At the first opportunity, despite pushback from lawyers, Hellicar apologised to the asbestos victims that the compensation fund had proven to be underfunded. During a judicial inquiry, an investigation and civil action by the Australian Securities and Investments Commission (ASIC), three court cases and a redetermination of penalties over a total of nine years, the seven board members argued they had not approved the statement about compensation funding. Nonetheless, the directors were banned from serving as board members for two years and three months.

Hellicar’s illustrious career had included board positions on AMP, Amalgamated Holdings and the Southern Cross Airport Group. She had also held executive positions such as chief executive of Corrs Chambers Westgarth and managing director of TNT Logistics Asia.

The ban was a shock and the whole process left her “completely destroyed” and “totally reviled”.

Pitfalls for boards

Hellicar speaks of being raised by a father who was a used car salesman and often sacked because he was “obsessed with honesty”. She says honesty is a virtue she herself holds dear. While maintaining that she had tried to do the right thing for people harmed by James Hardie’s asbestos products, Hellicar has accepted the board fell short in its oversight of the executive team.

One of the contributing factors, she says, was “the failure of we directors to fulfil one of the core expectations of company directors; namely, to maintain high-quality peripheral vision and to ask just one more question of management, even in the face of seemingly adequate explanations first time”.

People expect boards to be across absolutely everything occurring in their organisations, but Hellicar says this is an impossible task.

Legal minefields include the assumption of knowledge. If a director has been included on a distribution list of a document, they will have been deemed to have read it, she says.

“Politicians and the media educate society to think that, if you’re the CEO or the board, you have to know everything,” she says. “The moment a CEO says, ‘I didn’t know’, the response comes back: ‘Oh, come on, how could you not know?’”

Before each board meeting, directors receive a board pack of between 200 and 1000 pages that they are expected to read. They may have up to a dozen scheduled meetings each year, extra committee and ad hoc sessions, and serve on several boards.

In an attempt to ensure no stone goes unturned and fully informed decisions are made, corporate governance rules have created an environment that makes it extremely difficult for directors to do their job at the standards expected.

Corporate governance rules have created an environment that makes it extremely difficult for directors to do their job at the standards expected.

Recently at a Governance Institute of Australia function, Philip Chronican, the chairman of National Australia Bank, said: “It’s not enough to turn up to a meeting, review a paper and check that it complies with all the rules and policies … Unless governance has a purpose to it, then it’s just box ticking.”

Hellicar also issued a warning about the tabling of documents at board meetings, “particularly when directors dial into meetings”, she says. “Our US directors on the phone back in 2001 were found by the court at first instance to have approved the release (of the financial state of the compensation fund) because they had not expressly abstained or dissented – even though the court agreed they had not seen it.”

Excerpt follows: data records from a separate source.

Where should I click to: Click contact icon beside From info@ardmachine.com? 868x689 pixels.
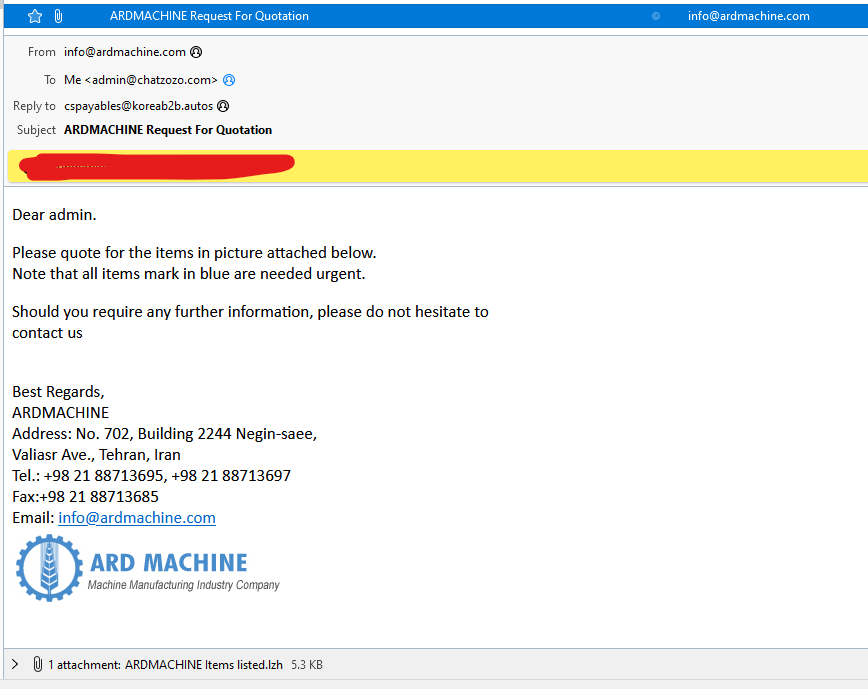(x=196, y=52)
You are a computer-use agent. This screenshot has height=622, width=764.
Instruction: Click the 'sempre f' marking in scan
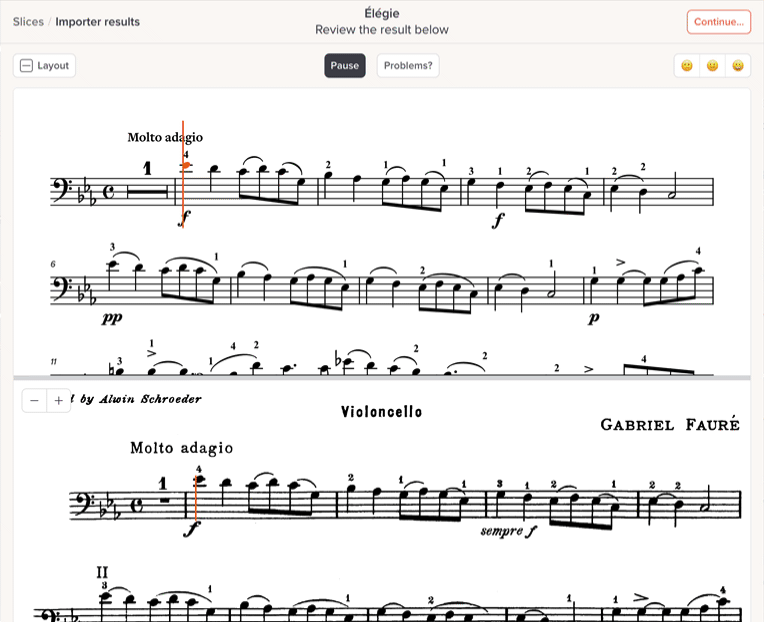(x=508, y=531)
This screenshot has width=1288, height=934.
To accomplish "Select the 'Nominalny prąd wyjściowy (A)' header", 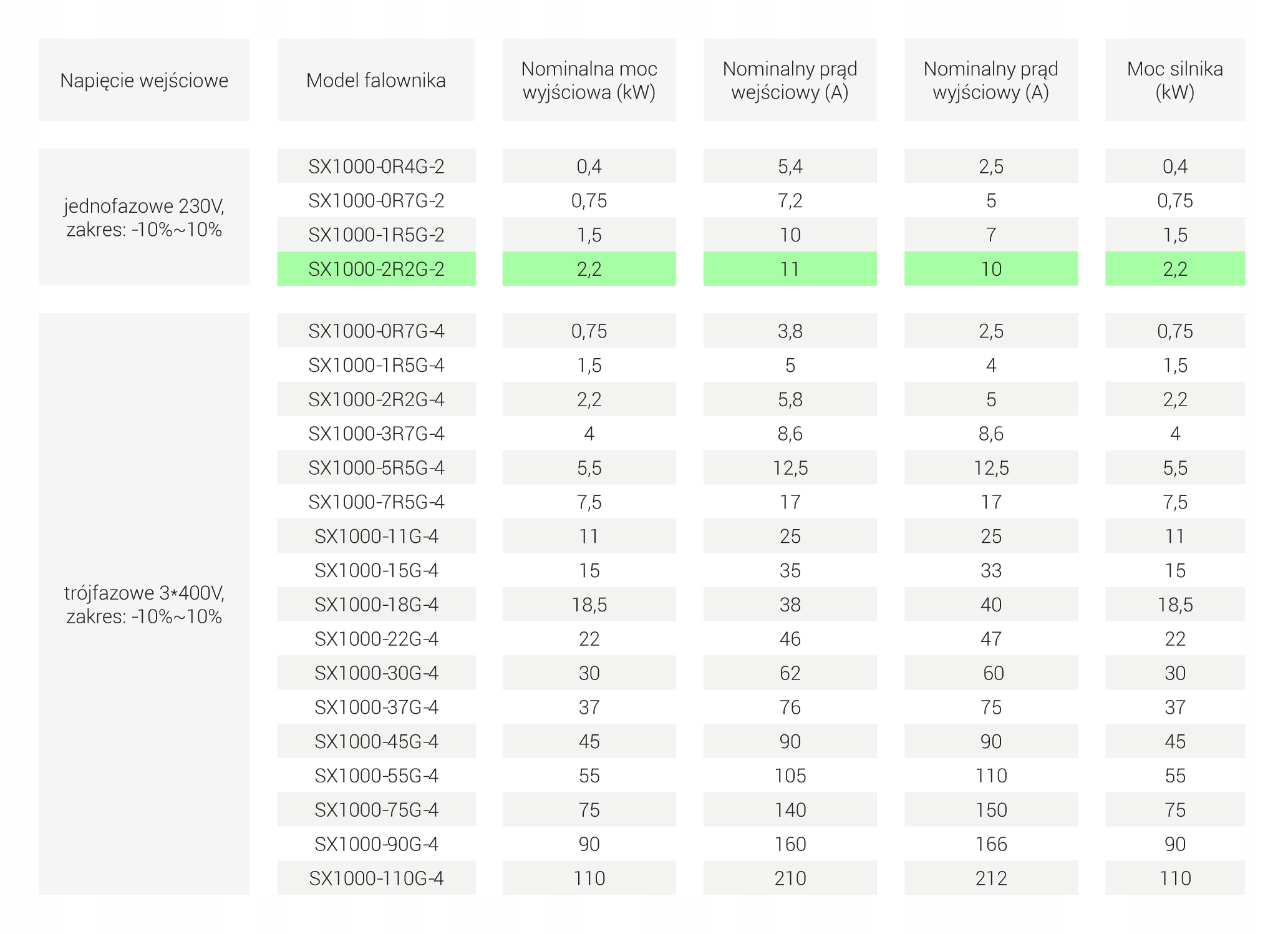I will [x=990, y=80].
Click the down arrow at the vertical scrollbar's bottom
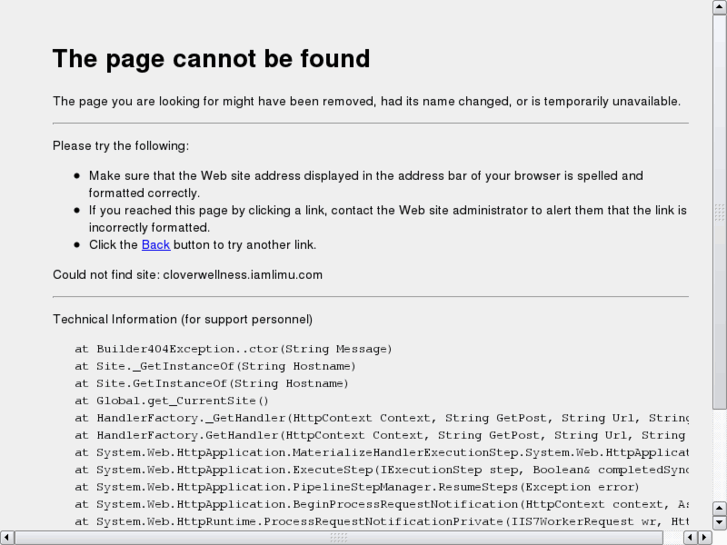The height and width of the screenshot is (545, 727). click(719, 522)
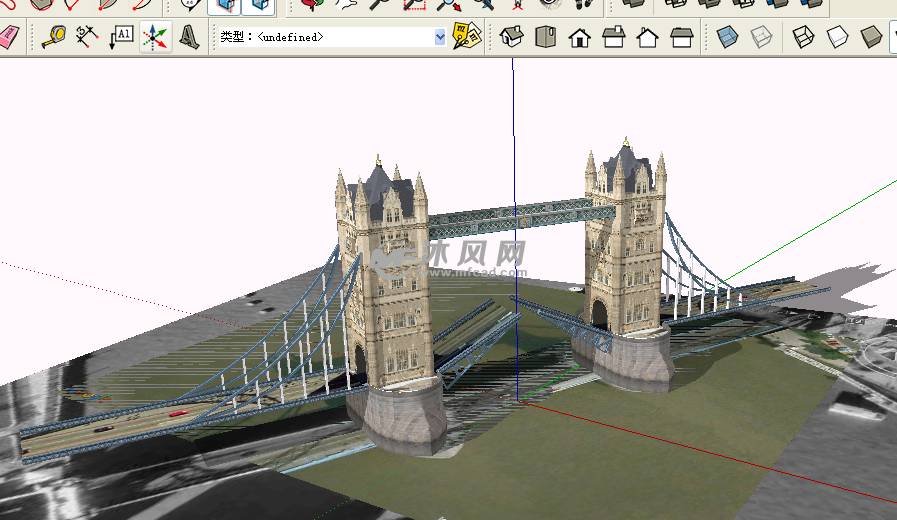Select the Tape Measure tool
Viewport: 897px width, 520px height.
[54, 38]
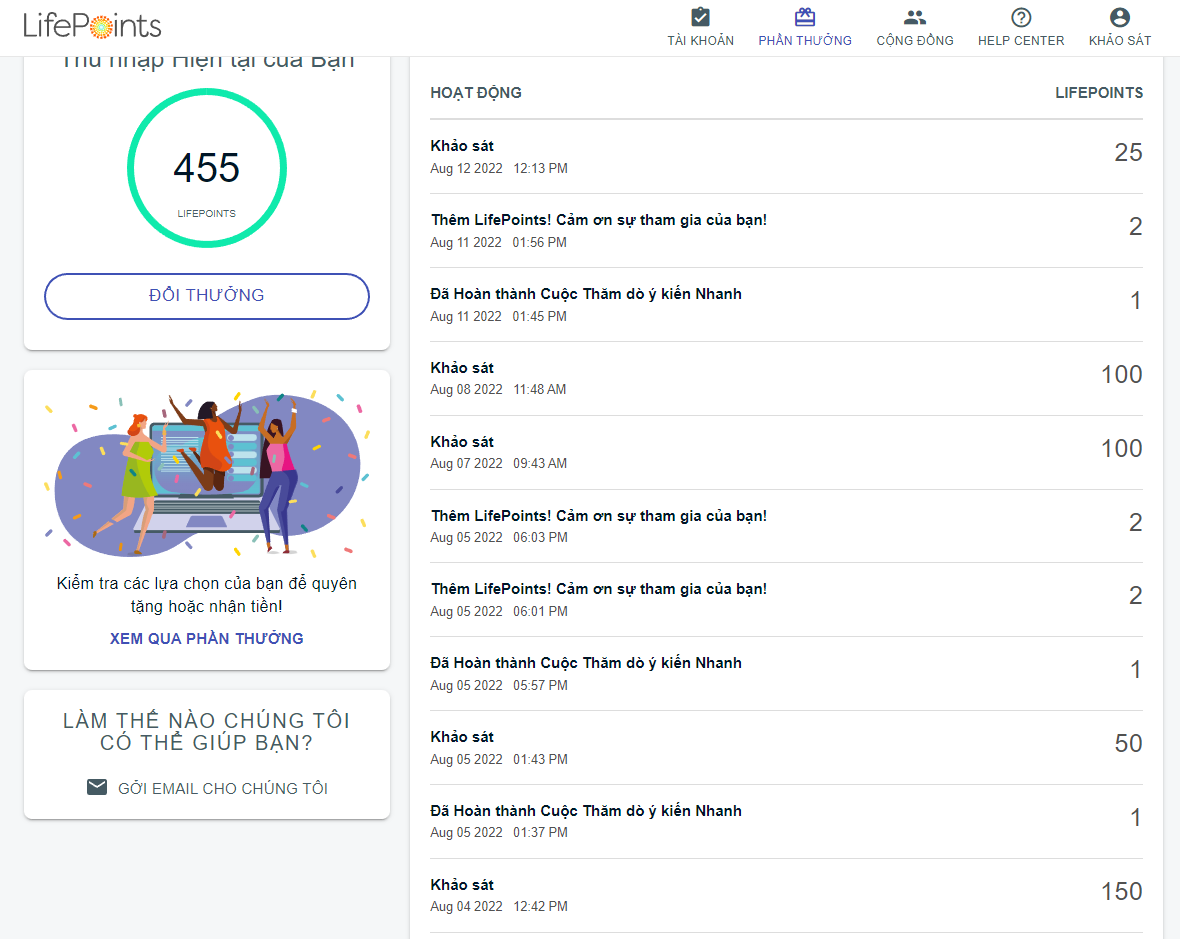This screenshot has width=1180, height=939.
Task: Select the Cộng Đồng menu label
Action: point(915,41)
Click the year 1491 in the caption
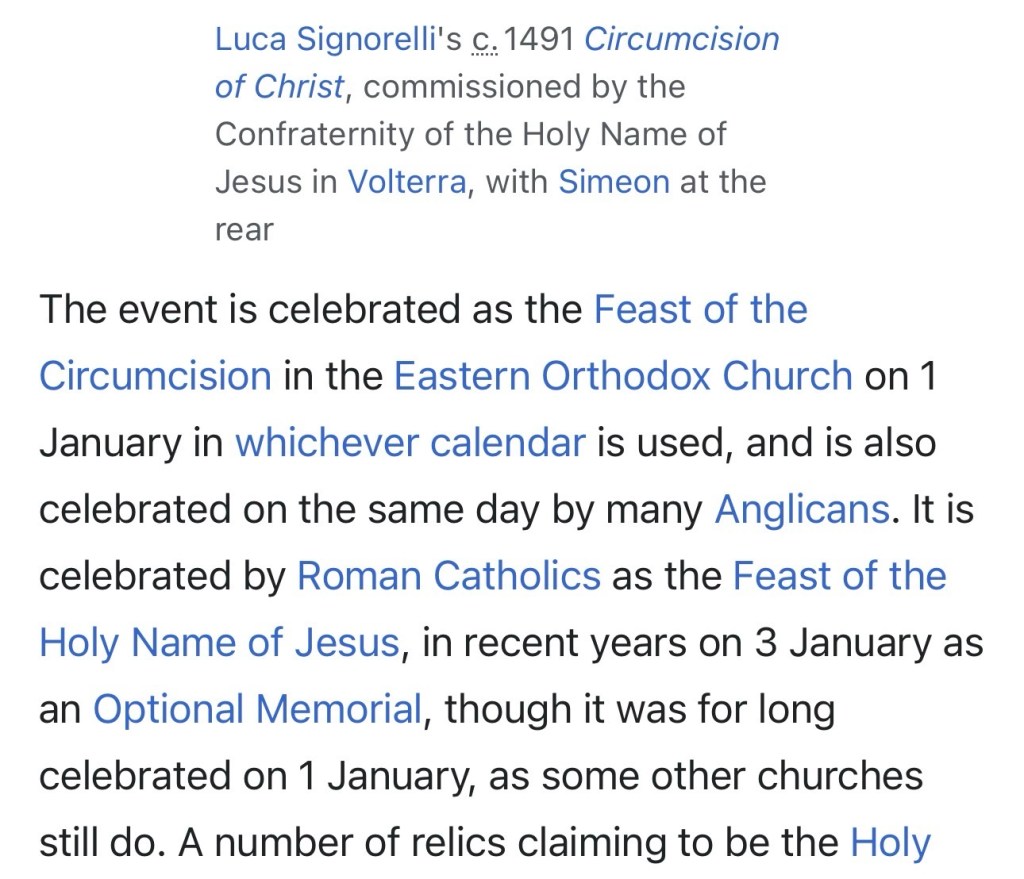Viewport: 1024px width, 879px height. (541, 40)
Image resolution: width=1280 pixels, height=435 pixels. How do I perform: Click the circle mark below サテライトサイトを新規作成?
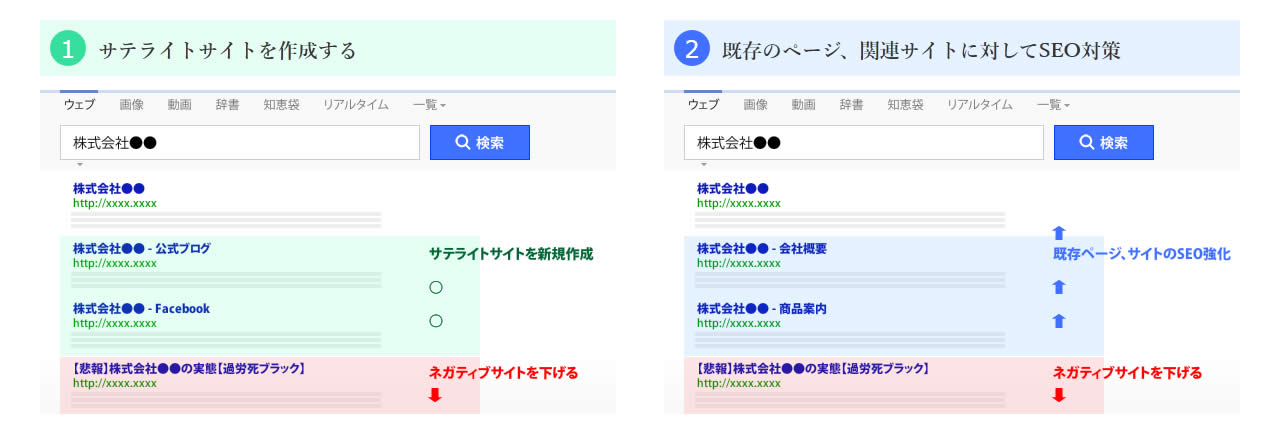pyautogui.click(x=435, y=288)
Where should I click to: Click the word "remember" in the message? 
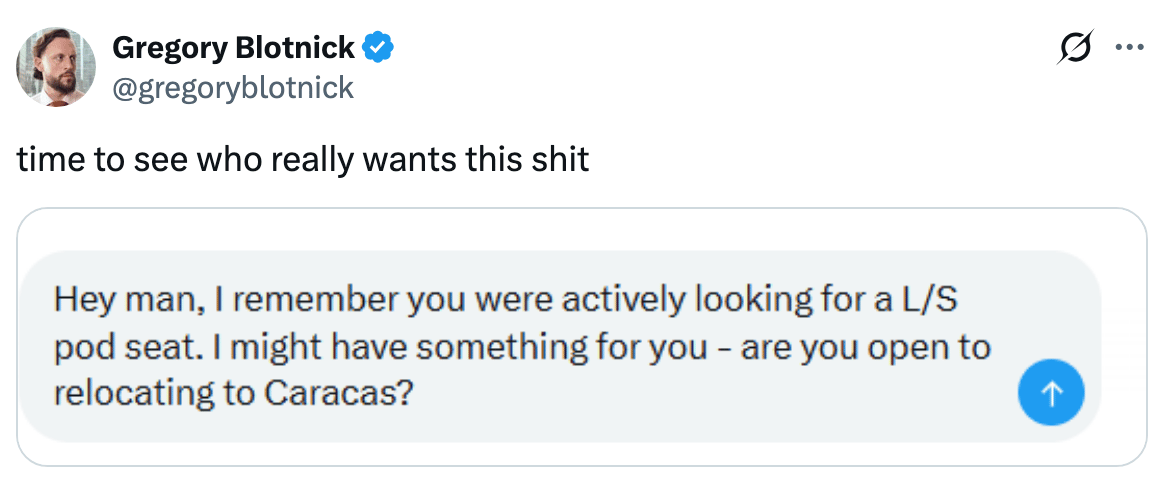click(x=313, y=299)
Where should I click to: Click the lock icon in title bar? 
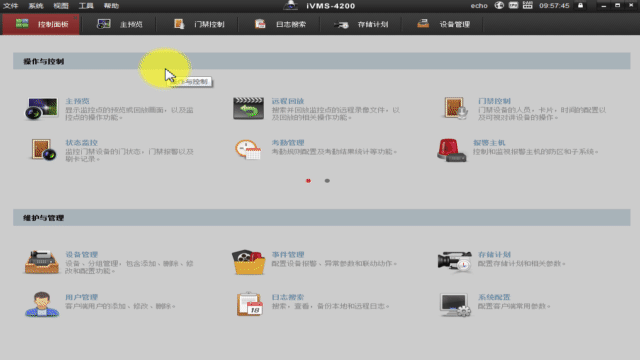pos(580,6)
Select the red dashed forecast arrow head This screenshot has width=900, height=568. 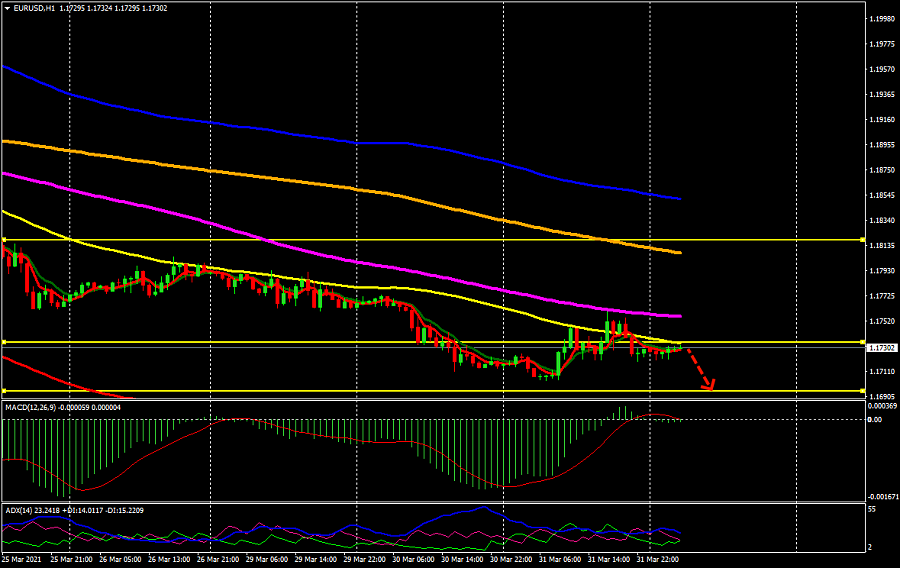[x=710, y=386]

Whether company boards are now ‘fit for purpose’ was the subject of a 2019 paper by Stephen Bainbridge, the William D. Warren Distinguished Professor of Law at UCLA School of Law. “Although directors spend more time on board activities today than they did 50 years ago, they are still ‘part-timers, the vast majority of whom have … employment elsewhere, which commands the bulk of their attention and provides the bulk of their pecuniary and psychic income,” he writes.

Bainbridge argues that directors spend too much time on regulatory and compliance matters, rather than oversight, and suffer a serious ‘information asymmetry’ compared with the full-time executive team.

“Directors … suffer a serious ‘information asymmetry’ compared with the full-time executive team.”

A different standard for women?

Hellicar acknowledges boards have to be held accountable – but she says too often people are demonised when something goes wrong, or a mistake is made. And she feels it is particularly toxic when public shaming leans heavily on questions of sexism.

Catherine Brenner, who was appointed to the board of AMP Life (a subsidiary of AMP), chaired by Hellicar in 2007, stepped down from her role as AMP Chair in 2018. This was in response to issues raised in the 2018 Hayne Royal Commission concerning the preparation of the Clayton Utz report on AMP’s fee for no service issue.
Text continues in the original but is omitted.